Saved entries:
————

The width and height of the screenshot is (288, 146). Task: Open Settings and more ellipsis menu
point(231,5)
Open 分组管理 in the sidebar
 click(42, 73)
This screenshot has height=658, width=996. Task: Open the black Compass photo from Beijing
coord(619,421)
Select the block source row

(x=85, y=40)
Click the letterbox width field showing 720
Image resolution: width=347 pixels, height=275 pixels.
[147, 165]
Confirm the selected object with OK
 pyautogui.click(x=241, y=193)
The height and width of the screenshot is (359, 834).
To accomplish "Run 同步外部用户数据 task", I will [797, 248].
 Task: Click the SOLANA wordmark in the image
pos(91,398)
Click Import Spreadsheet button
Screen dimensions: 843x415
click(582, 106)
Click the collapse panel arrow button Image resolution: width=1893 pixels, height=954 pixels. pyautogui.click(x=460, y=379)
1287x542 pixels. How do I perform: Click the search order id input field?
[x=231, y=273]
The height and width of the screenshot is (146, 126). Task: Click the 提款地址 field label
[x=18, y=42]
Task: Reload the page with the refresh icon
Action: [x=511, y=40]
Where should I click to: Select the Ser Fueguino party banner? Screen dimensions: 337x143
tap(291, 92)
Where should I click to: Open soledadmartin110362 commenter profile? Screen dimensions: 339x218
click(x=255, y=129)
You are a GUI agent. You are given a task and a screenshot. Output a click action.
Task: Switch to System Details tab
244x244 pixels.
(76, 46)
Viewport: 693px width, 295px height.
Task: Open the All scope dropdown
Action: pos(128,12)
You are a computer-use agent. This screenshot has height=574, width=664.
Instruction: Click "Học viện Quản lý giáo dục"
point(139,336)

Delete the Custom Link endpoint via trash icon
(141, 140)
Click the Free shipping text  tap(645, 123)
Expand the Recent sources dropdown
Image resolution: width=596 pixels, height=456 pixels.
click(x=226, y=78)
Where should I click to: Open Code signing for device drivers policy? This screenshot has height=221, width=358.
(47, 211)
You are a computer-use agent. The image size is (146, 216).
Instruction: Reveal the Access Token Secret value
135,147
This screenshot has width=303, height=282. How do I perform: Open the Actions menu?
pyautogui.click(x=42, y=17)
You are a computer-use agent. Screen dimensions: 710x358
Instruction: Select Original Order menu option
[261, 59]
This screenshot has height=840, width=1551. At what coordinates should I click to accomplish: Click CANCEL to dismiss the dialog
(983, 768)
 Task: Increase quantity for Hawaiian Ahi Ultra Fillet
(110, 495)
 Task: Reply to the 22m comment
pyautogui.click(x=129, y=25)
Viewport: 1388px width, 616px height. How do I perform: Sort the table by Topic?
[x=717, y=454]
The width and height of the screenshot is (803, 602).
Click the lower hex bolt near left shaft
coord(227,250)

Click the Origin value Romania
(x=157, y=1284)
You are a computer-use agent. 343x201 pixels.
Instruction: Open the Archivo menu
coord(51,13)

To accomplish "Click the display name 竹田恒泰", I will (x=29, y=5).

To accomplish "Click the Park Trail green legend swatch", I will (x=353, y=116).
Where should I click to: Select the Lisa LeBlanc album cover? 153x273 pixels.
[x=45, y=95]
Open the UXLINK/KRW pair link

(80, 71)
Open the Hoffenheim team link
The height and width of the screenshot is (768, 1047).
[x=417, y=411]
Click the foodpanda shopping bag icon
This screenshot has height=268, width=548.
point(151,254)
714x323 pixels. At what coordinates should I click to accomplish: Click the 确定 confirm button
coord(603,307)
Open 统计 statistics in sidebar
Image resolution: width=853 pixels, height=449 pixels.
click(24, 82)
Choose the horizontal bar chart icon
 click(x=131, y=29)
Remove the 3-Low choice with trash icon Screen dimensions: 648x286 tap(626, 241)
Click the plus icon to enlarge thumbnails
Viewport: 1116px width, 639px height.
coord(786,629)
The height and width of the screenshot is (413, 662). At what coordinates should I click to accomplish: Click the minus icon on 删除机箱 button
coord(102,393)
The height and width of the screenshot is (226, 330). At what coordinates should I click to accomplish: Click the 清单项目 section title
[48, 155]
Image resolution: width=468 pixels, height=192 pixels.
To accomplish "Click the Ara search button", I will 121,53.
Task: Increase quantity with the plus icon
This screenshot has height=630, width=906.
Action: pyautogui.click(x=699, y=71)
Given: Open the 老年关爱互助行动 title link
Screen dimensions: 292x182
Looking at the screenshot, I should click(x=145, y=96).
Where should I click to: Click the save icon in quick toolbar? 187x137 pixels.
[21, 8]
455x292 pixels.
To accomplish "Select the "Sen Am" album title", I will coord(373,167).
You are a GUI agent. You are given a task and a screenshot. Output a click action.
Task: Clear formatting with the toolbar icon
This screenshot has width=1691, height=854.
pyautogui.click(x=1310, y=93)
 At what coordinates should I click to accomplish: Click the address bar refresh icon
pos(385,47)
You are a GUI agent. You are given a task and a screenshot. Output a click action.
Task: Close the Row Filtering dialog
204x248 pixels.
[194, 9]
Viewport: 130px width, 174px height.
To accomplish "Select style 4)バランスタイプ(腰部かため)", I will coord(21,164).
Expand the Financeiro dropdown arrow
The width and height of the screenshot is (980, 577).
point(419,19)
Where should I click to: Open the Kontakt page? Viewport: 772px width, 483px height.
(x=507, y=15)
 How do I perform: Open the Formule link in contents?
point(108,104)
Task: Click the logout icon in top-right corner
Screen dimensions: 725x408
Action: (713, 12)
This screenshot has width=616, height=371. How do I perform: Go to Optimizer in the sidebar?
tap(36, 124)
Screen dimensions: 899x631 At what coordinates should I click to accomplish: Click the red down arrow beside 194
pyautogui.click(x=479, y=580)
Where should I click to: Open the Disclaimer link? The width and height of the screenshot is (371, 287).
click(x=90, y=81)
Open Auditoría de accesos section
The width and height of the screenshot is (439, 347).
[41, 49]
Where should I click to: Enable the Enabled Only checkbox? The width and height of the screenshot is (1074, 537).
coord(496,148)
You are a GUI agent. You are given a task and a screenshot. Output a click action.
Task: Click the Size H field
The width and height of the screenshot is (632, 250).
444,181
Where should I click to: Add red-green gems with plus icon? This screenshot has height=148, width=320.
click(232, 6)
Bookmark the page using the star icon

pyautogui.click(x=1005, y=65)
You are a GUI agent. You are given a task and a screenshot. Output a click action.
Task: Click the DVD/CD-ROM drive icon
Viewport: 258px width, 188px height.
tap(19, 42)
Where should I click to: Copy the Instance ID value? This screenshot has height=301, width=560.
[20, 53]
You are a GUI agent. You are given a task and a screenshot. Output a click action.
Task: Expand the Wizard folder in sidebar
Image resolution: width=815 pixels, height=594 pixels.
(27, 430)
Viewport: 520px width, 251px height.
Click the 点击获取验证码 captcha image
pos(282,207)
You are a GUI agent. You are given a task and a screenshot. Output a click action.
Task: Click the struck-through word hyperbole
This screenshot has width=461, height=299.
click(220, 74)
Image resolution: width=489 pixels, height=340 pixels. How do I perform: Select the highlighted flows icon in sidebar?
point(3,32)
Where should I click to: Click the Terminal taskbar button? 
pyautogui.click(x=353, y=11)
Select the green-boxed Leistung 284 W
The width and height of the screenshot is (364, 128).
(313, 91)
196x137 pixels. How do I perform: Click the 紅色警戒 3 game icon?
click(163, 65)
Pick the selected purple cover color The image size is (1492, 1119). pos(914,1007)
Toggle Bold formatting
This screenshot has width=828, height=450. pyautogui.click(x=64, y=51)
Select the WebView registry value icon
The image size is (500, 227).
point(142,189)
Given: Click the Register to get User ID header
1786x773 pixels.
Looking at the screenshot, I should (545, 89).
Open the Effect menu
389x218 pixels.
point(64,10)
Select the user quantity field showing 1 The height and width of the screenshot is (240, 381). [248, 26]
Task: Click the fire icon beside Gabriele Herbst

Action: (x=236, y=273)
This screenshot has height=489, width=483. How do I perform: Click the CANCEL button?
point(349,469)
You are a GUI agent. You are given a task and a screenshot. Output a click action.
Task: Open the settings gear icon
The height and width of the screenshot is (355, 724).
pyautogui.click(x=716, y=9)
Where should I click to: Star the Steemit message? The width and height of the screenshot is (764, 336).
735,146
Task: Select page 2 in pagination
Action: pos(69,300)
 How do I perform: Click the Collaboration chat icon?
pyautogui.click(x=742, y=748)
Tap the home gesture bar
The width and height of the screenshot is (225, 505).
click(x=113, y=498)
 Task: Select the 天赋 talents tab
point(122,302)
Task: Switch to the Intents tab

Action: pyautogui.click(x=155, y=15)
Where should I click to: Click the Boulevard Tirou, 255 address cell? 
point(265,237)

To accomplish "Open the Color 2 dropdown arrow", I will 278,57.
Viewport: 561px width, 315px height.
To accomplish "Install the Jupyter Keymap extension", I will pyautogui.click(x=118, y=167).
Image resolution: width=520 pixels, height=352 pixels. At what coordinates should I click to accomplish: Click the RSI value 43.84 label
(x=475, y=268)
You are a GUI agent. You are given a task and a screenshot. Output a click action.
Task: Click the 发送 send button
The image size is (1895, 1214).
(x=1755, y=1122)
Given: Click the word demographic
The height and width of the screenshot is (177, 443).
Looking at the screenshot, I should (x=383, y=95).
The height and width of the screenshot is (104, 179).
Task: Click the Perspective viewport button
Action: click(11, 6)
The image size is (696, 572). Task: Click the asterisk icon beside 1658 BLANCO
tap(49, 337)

————

• [What the task requires]: The expected answer is every line in the data above that carries the string "computer".

• [Solution]:
You are a computer-use agent. This screenshot has height=574, width=664.
You are a computer-use agent. The image size is (146, 216).
You are a computer-use agent. Screen dimensions: 710x358
You are a computer-use agent. 343x201 pixels.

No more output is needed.